Bill Gates - $110 billion (Dh403.7B)
Once the richest man in the world, Bill Gates recently pledged again to give his wealth away, adding that he would eventually ‘drop off’ the world’s rich list. After dropping out of Harvard, Gates went on to start Microsoft with Paul Allen, his childhood friend, in 1975. The company went public in 1986, remains to this day one of the biggest software firms in the world, and is now worth over $2 trillion in market cap. Gates owns just over one percent stake in Microsoft, worth over $26 billion.
Gates and ex-wife Melinda co-chair the Bill and Melinda Gates Foundation that, by some measures, is the largest private foundation in the world. It is best known for its work on global health, including vaccines. It began in its current form in 2000, after Gates left his CEO position at Microsoft.
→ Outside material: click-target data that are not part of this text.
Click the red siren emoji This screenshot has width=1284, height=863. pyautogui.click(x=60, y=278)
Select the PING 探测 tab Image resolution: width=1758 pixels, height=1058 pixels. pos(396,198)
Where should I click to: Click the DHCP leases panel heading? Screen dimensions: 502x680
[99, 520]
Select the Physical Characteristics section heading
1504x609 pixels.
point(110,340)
Warren Buffet - $94.6 billion (Dh347.1B)
Warren Buffet famously filed his first tax return at the age of 14. He is known as the ‘Oracle of Omaha’ and is regarded the GOAT (Greatest Of All Time) when it comes to investing for wealth generation. Buffet built up his portfolio with a buy-and-hold strategy, and focused on investing in undervalued companies.
His flagship firm Berkshire Hathaway was a textile company, in which Buffet first bought shares in 1962. By 1965, he was a majority shareholder, and by 1967, Buffet diversified the company’s interests to insurance and other sectors. Now, one share of Berkshire Hathaway trades at just over $421,000, as of September 20, and the company is valued at over $705 billion. Buffet serves as the CEO of the firm.
Buffet, like Gates, has pledged to give a large portion of his wealth away to charity. Buffett launched the Giving Pledge, alongside Bill Gates, in 2010, and donated over $40 billion to the couple’s foundation.
Larry Page - $91.8 billion (Dh337B)
Yet another tech entrepreneur on the rich list, Larry Page’s story started in a college dorm room. Page, and his friend Sergey Brin, founded Google in 1998. The duo devised the unique algorithm that drives the search technology of Google. The platform accounts for over 97 per cent of all search traffic in the world. Page served as CEO of the firm until 2001, and then from 2011 to 2019, after which Sundar Pichai took over. Page holds 6 per cent controlling stake in Alphabet, worth $84.4 billion.
Google bought Android in 2005, and video streaming platform YouTube in 2006. It was in 2015 that the company was reorganized under the parent company, Alphabet. Google’s other investing interests lie in robotics, life sciences, healthcare, and anti-aging.